According to reports, one of these two systems has potential to develop into a tropical depression as the week presses forward.
This tropical disturbance has been designated as AL94 and located in “broad areas of low pressure” and has started producing a plethora of disorganized rain and thunderstorms. It sits near the U.S. Virgin Islands, but according to AccuWeather meteorologist Alex Sosnowski, “The path into Florida is currently blocked, but that may change over time if the position and strength of the weather shifts.” Provided the storm system avoids the path of the Florida coast, it will likely remain more seaward, in contrast to Helene and Milton, which both provided devastating landfalls to North Carolina to Florida in the Southeast Us
Whatever new storm forms from AL94 will be given the name “Nadine”, and is the fourteenth named storm of the 2024 Atlantic hurricane season, which is above the average of the amount of named storms in the season.

Photo of Hurricane Katrina, 2005, which these hurricanes are often being compared to
Nadine was also the name of a hurricane in the Atlantic in 2012, but unlike the potential 2024 Hurricane Nadine, the 2012 hurricane hit closer to the United Kingdom than the United States.

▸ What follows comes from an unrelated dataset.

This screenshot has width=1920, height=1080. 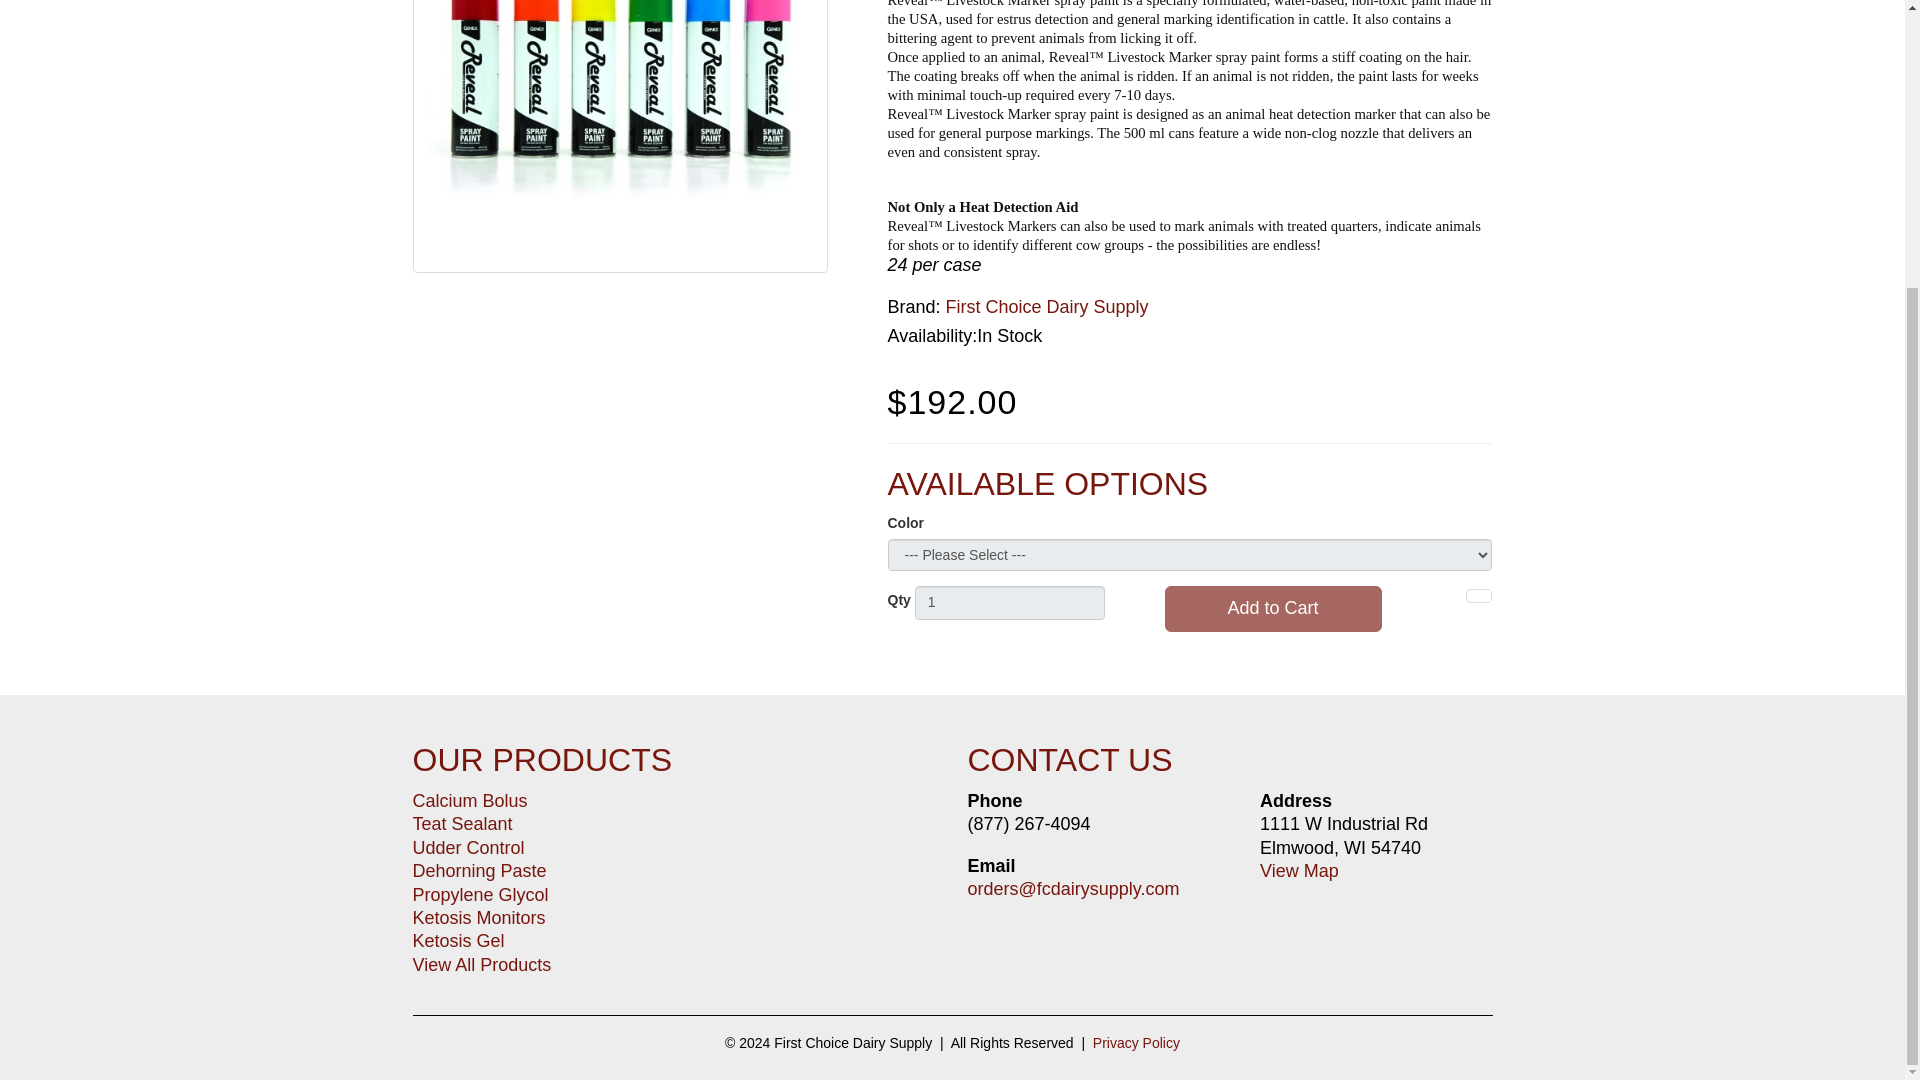 What do you see at coordinates (620, 136) in the screenshot?
I see `Reveal Livestock Spray Paint` at bounding box center [620, 136].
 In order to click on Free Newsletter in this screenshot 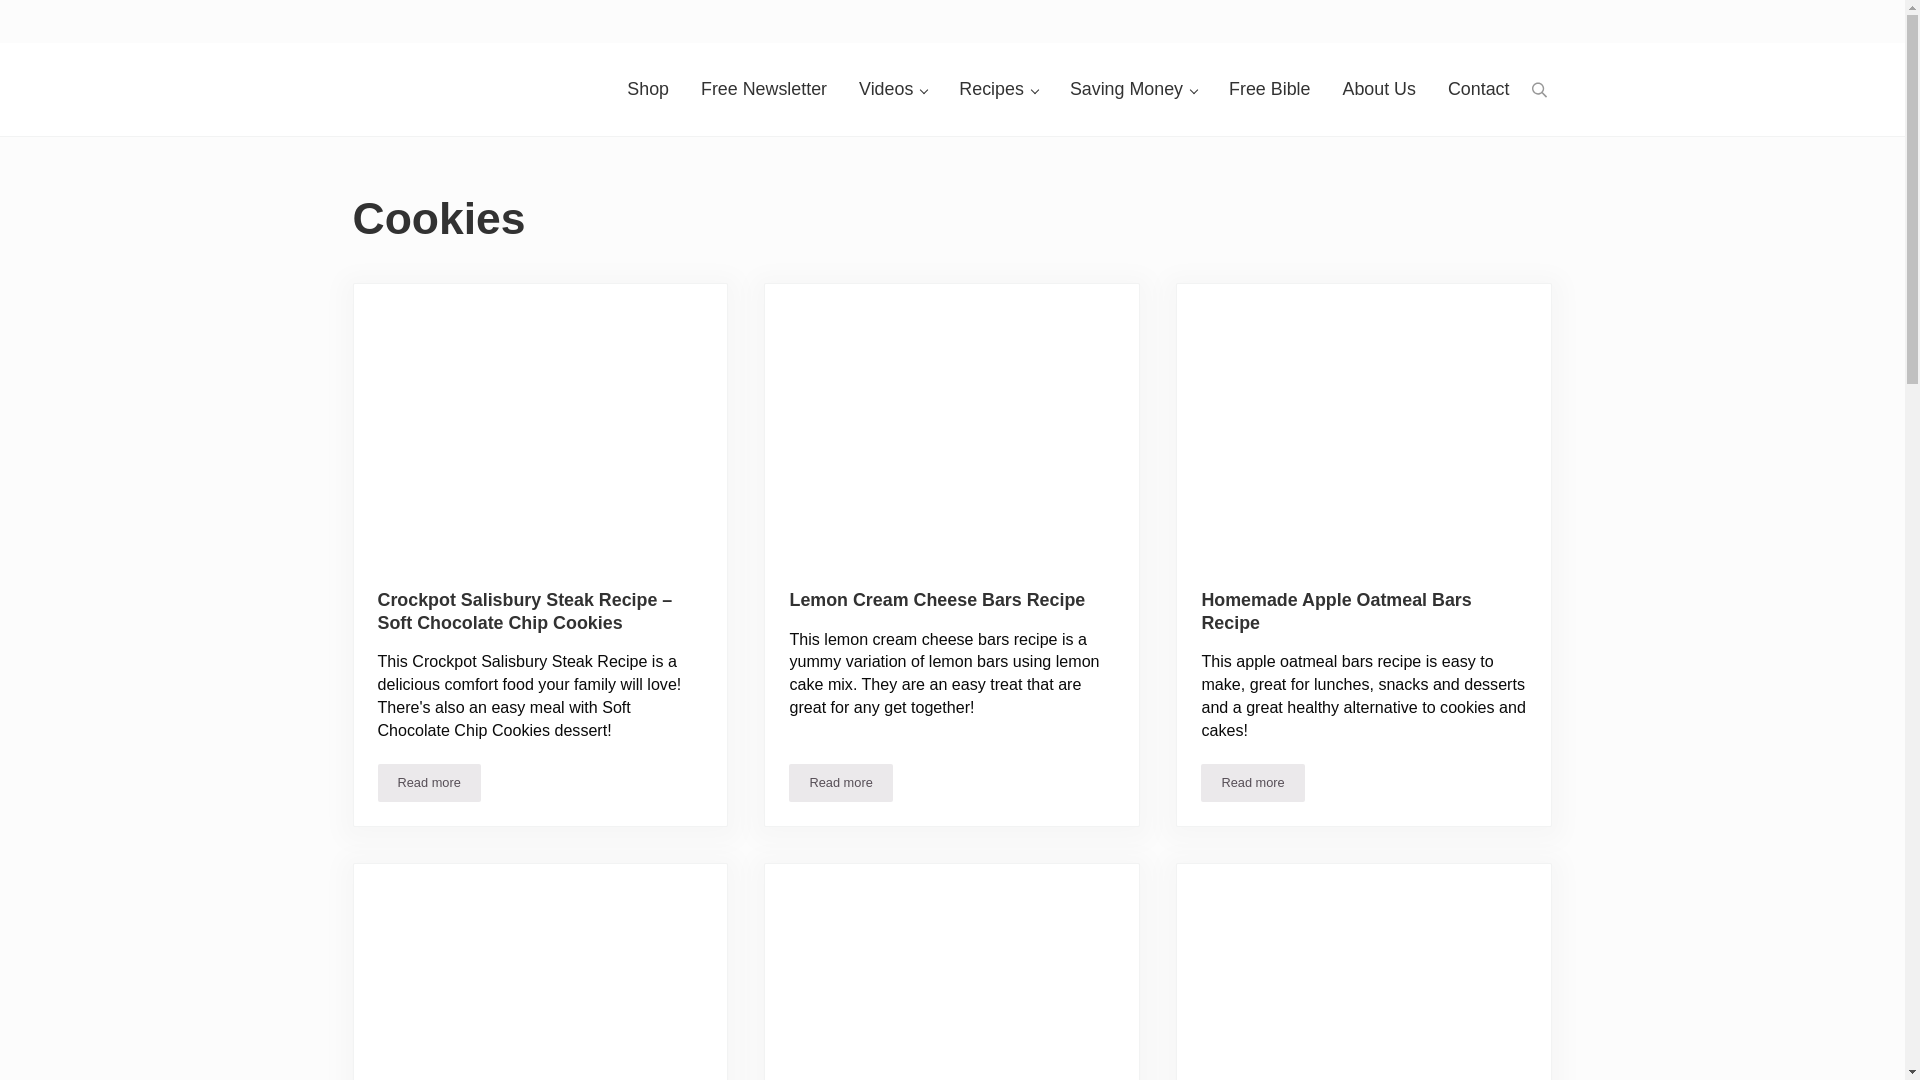, I will do `click(764, 89)`.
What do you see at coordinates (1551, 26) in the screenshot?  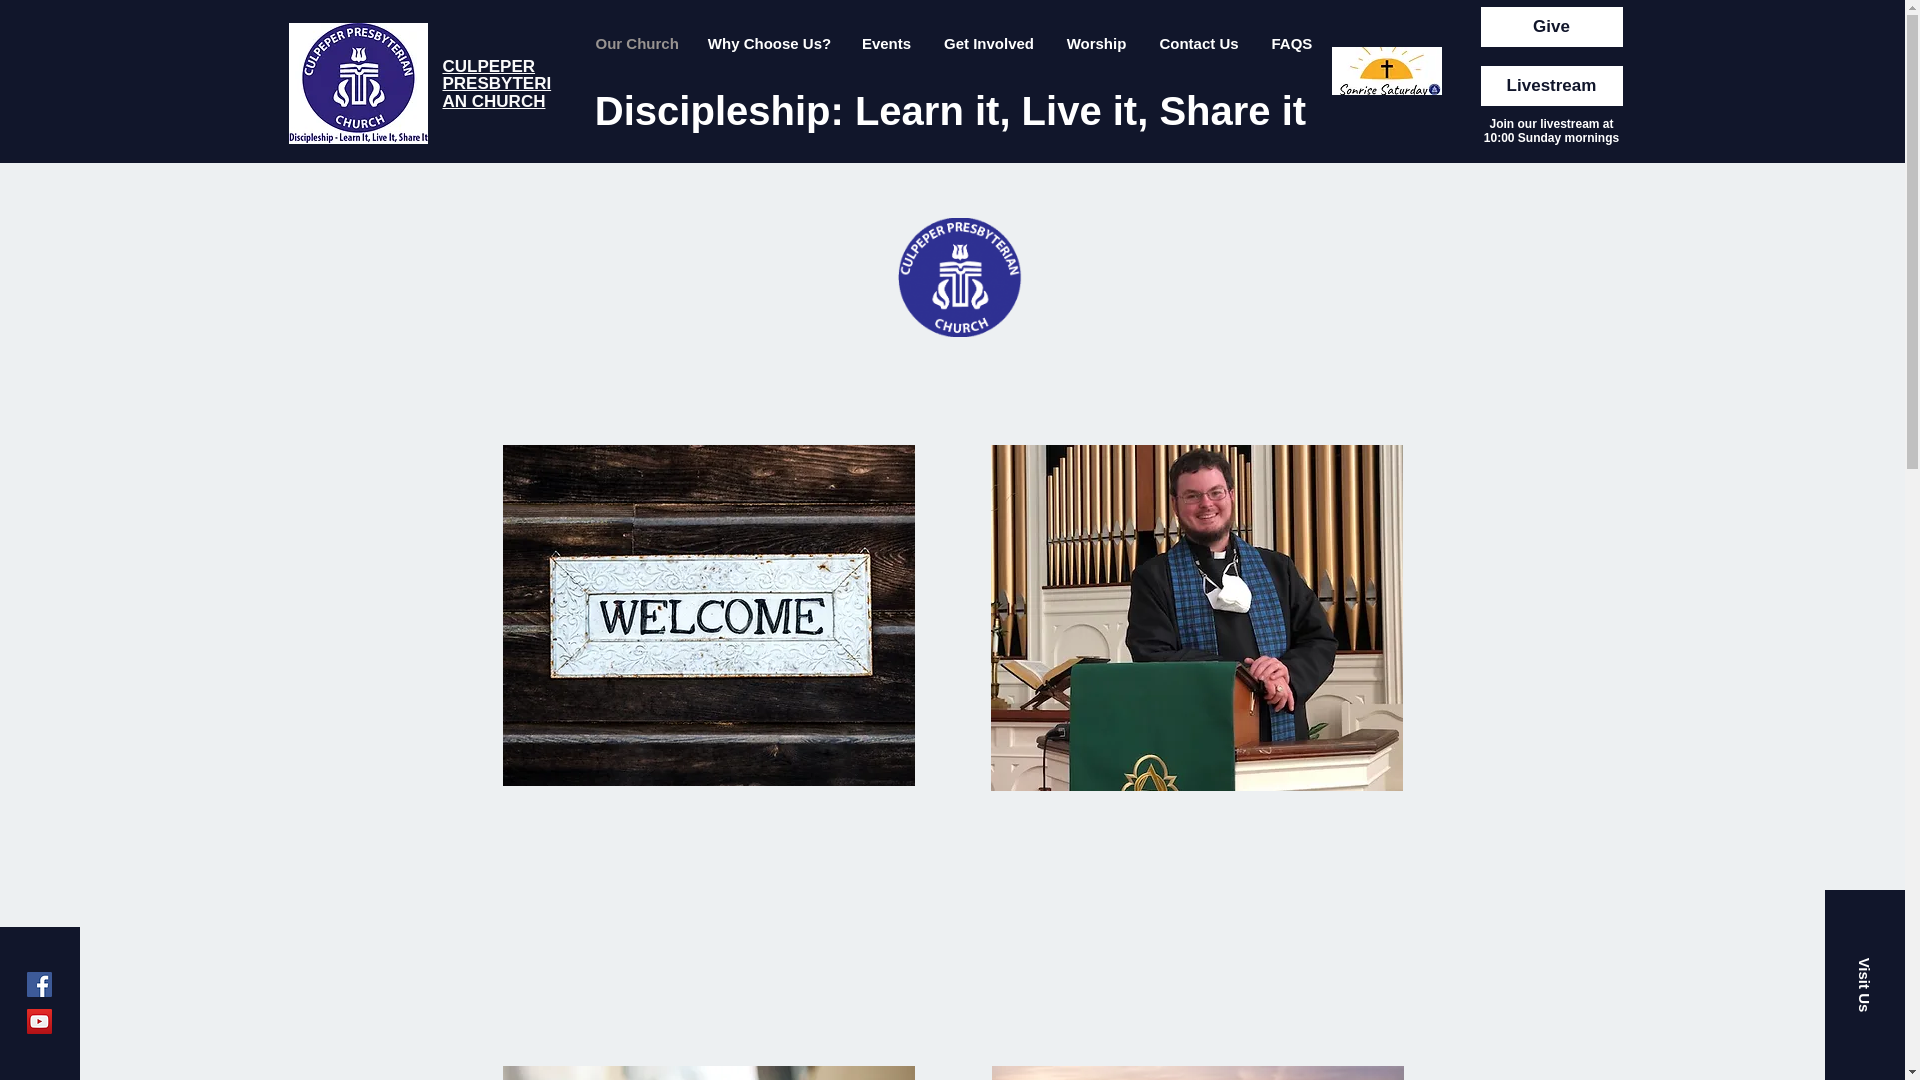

Even though Nadine only recently formed into just a tropical storm, another storm in the Atlantic formed into a hurricane. Oscar, the tenth hurricane of the season, is estimated to die down over the next several days. Hurricane warnings are already in effect in the Turks and Caicos Islands as well as the Bahamas. Oscar started with 40 mile per hour winds before picking up to 80 miles per hour in less than three hours, forming what is known as rapid intensification. Hurricane Oscar is the 5th tropical storm or hurricane this season to undergo this phenomenon.
Last Sunday, Tropical Storm Nadine made its landfall on Belize with 50 mile per hour winds and widespread rainfall of four to eight inches throughout that area and also in parts of Guatemala and Mexico. It is expected that by October 22, the rainfall amounts will increase to 12 inches.